Multiple Linear Regression

Multiple linear regression is the extension of simple linear regression to multiple explanatory variables and picks up means by group along the way. Hence, multiple linear regression seeks to explain a single, numerical response variable using multiple explanatory variables of different types.

It helps to immediately visualize what the combination of multiple explanatory variables of different types adds to simple linear regression. Consider the dataset $\texttt{carnivora}$. We’ll fit four different models using body weight $\texttt{SW}$ as the numerical response variable, birth weight $\texttt{BW}$ as a numerical explanatory variable, and Super Family as a categorical explanatory variable. The four models are simple linear regression, multiple linear regression with unique intercepts for the levels of the categorical explanatory variable, multiple linear regression with unique slopes for the levels of the categorical explanatory variable, and multiple linear regression with unique intercepts and unique slopes for the levels of the categorical explanatory variable.

import numpy as np
import pandas as pd
import bplot as bp
from scipy.optimize import minimize
from scipy.stats import norm as normal
import patsy

bp.LaTeX()
bp.dpi()

carnivora = pd.read_csv("https://raw.githubusercontent.com/roualdes/data/master/carnivora.csv")
carn = carnivora[["BW", "SW", "SuperFamily"]].dropna() # order is important

Below is code for four different models. In order, the models specify simple linear regression across birth weight BW, unique intercepts with parallel slopes by level of super family, shared intercepts with unique slopes by level of super family, and independent lines (unique intercepts and slopes) by level of super family.

Much of the code to fit any one of the four models is not particularly new nor challenging. The only real difference shows up in Patsy’s $\texttt{dmatrix()}$. Pay some attention to how Python code alters the model specification.

def predict_normal(beta, X):
    N = X.shape[0]
    yhat = np.full((N, ), np.nan)
    for n in range(N):    
        yhat[n] = np.sum(beta * X[n,:])
    return yhat

def ll_normal(beta, X, y):
    yhat = predict_normal(beta, X)
    d = y - yhat
    return np.sum(d * d)

X = patsy.dmatrix("~ BW", data=carn)
X_ints = patsy.dmatrix("~ C(SuperFamily) + BW", data=carn)
X_slps = patsy.dmatrix("~ C(SuperFamily):BW", data=carn)
X_ints_slps = patsy.dmatrix("~ C(SuperFamily) + BW + C(SuperFamily):BW", data=carn)

y = carn['SW'].values
beta_hat = minimize(ll_normal, normal.rvs(size=2), args=(X, y))["x"]
beta_hat_ints = minimize(ll_normal, normal.rvs(size=3), args=(X_ints, y))["x"]
beta_hat_slps = minimize(ll_normal, normal.rvs(size=3), args=(X_slps, y))["x"]
beta_hat_ints_slps = minimize(ll_normal, normal.rvs(size=4), args=(X_ints_slps, y))["x"]

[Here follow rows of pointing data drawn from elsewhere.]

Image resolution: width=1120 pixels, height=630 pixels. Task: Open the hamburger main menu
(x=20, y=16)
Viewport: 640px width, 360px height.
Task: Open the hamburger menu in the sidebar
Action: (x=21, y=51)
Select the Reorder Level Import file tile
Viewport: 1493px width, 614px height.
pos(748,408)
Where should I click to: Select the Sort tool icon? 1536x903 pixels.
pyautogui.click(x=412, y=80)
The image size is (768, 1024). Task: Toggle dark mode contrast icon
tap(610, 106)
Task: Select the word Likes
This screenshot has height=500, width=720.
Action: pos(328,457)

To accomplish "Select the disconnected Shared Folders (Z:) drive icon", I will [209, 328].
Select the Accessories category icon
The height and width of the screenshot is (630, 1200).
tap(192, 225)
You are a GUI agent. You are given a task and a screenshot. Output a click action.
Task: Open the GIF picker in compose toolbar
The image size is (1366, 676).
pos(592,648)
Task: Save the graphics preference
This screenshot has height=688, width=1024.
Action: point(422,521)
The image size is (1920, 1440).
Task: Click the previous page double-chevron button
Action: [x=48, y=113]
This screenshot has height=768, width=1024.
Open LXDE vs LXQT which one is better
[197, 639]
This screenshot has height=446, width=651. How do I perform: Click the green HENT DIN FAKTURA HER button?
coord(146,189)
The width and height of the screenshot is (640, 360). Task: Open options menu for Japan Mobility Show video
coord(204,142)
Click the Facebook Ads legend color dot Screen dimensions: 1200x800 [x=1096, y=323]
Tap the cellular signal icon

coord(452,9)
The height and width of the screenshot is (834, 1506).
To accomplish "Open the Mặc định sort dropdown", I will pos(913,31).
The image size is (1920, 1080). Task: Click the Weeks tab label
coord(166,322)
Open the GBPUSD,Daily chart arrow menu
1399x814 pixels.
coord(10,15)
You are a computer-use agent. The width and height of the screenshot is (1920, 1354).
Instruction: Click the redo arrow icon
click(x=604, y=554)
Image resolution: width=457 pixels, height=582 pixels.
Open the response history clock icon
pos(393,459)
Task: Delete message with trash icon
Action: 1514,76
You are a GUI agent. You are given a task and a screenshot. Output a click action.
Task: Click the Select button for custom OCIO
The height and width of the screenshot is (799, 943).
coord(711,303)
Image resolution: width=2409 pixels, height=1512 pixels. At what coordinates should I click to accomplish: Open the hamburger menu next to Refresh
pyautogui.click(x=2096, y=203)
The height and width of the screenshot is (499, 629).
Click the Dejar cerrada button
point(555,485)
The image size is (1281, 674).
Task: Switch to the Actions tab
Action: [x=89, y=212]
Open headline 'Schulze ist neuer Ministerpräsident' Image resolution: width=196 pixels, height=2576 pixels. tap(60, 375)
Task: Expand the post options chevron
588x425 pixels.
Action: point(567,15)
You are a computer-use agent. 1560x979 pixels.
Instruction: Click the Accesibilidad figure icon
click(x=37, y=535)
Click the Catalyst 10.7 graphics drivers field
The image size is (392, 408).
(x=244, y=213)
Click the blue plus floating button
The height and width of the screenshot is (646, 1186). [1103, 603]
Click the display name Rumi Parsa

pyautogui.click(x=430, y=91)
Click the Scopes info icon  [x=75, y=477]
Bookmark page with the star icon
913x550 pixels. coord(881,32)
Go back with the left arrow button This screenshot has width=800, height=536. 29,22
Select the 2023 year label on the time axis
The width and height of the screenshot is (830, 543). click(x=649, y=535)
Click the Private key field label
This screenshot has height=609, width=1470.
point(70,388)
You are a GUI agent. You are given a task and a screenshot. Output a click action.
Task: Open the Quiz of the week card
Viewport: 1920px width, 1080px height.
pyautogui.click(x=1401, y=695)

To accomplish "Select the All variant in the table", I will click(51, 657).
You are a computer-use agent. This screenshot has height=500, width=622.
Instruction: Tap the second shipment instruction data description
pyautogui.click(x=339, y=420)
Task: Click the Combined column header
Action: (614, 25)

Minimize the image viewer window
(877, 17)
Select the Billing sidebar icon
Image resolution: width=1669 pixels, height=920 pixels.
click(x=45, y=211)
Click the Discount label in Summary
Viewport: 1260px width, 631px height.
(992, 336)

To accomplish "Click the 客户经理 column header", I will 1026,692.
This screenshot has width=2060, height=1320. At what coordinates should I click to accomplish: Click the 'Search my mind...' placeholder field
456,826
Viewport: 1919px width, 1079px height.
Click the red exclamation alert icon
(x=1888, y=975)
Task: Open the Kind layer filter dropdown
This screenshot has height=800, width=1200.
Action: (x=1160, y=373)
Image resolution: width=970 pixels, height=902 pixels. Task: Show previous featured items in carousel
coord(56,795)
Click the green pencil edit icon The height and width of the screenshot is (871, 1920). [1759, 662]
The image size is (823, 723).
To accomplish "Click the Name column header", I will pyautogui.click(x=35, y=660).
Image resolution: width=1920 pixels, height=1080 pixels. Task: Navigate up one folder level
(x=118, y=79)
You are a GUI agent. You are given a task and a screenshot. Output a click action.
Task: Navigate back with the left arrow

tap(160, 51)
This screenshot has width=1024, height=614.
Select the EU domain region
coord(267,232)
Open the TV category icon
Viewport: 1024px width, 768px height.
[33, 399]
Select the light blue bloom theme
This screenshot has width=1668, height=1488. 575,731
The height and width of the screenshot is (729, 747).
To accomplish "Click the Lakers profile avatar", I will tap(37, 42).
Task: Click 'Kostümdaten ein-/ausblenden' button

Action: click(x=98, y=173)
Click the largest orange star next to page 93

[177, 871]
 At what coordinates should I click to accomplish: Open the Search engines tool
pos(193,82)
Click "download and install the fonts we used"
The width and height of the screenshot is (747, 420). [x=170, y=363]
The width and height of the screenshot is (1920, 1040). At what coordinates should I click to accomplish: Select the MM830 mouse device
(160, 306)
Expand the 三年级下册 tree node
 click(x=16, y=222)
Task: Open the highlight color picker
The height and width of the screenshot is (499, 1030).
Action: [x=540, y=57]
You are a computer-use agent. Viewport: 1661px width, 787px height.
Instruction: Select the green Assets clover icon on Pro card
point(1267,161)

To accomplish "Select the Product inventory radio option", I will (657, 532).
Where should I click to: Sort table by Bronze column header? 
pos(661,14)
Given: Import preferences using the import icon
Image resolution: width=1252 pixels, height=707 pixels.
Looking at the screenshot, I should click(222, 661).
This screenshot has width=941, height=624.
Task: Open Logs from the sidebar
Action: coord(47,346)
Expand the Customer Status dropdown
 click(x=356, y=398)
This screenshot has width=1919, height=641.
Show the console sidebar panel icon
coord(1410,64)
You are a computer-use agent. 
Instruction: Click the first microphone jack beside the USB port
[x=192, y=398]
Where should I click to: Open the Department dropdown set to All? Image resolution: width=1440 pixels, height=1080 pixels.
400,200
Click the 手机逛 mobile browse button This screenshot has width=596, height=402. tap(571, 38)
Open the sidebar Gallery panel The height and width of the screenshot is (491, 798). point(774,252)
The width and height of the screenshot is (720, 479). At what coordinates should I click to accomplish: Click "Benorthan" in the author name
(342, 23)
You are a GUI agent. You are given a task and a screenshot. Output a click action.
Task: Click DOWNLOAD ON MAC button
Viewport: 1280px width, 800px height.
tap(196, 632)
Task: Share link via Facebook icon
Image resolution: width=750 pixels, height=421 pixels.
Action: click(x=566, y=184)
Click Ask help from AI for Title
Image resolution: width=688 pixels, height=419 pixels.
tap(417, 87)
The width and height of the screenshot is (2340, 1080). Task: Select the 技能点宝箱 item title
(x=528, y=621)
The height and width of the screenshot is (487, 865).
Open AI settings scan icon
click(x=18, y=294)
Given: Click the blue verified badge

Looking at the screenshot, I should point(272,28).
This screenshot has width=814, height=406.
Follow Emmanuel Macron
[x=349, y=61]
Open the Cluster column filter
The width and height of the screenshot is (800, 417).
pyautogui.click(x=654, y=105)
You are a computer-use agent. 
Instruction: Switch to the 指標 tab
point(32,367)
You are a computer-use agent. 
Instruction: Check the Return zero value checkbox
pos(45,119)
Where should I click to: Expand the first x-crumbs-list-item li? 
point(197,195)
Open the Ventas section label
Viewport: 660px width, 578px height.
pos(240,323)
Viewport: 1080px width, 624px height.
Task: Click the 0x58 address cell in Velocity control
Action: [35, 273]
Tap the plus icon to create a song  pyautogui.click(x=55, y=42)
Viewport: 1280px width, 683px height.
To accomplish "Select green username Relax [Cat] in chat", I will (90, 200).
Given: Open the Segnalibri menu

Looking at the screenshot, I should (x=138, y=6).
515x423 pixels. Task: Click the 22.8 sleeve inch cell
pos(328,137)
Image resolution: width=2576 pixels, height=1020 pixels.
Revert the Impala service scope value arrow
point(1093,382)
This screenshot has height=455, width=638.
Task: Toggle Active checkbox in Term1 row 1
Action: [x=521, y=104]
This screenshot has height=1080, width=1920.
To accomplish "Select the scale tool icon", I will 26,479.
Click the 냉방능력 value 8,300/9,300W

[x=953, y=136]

fig, axs = bp.subplots(2, 2, sharex=True, sharey=True)
beta_hats = [beta_hat, beta_hat_ints, beta_hat_slps, beta_hat_ints_slps]
Xs = [X, X_ints, X_slps, X_ints_slps]
titles = ['Simple Linear Regression', 'Unique intercepts', 'Unique Slopes', 'Unique slopes and intercepts']

for a, ax in enumerate(fig.axes):
    bp.current_axis(ax)
    for i, (name, gdf) in enumerate(carn.groupby("SuperFamily")):
        x = gdf["BW"]; y = gdf["SW"]; col = bp.color[i]
        bp.scatter(x, y, color=col, label=name)
        idx = carn["SuperFamily"] == name
        yhat = predict_normal(beta_hats[a], Xs[a][idx,:])
        bp.line(x, yhat, color=col)
        bp.title(titles[a])
        if a == 3:
            bp.legend(loc='upper center', bbox_to_anchor=(0.5, -0.15), ncol=2)
        

bp.labels(x="", y="Body weight (kg)", size=18, ax=axs[0][0])
bp.labels(x="Birth weight (g)", y="", size=18, ax=axs[1][0])

bp.tight_layout()

<matplotlib.axes._subplots.AxesSubplot at 0x118866898>

png

The code above uses the four vectors of estimated coefficients to make a faceted plot, where each panel corresponds to a model. Each panel is labelled to help you identify what your options are for modeling within the framework of multiple linear regression.

Notice that simple linear regression is as expected, just a single line that represents the estimated relationship between birth weight and body weight for animals of the Order Carnivora. The panel labeled unique intercepts shows multiple linear regression, where the different Super Families share a common slope but have unique intercepts. The panel labeled unique slopes shows multiple linear regression, where the different Super Families share a common intercept but have unique slopes. The panel labeled unique slopes and intercepts shows multiple linear regression, where the different Super Families have unique intercepts and unique slopes.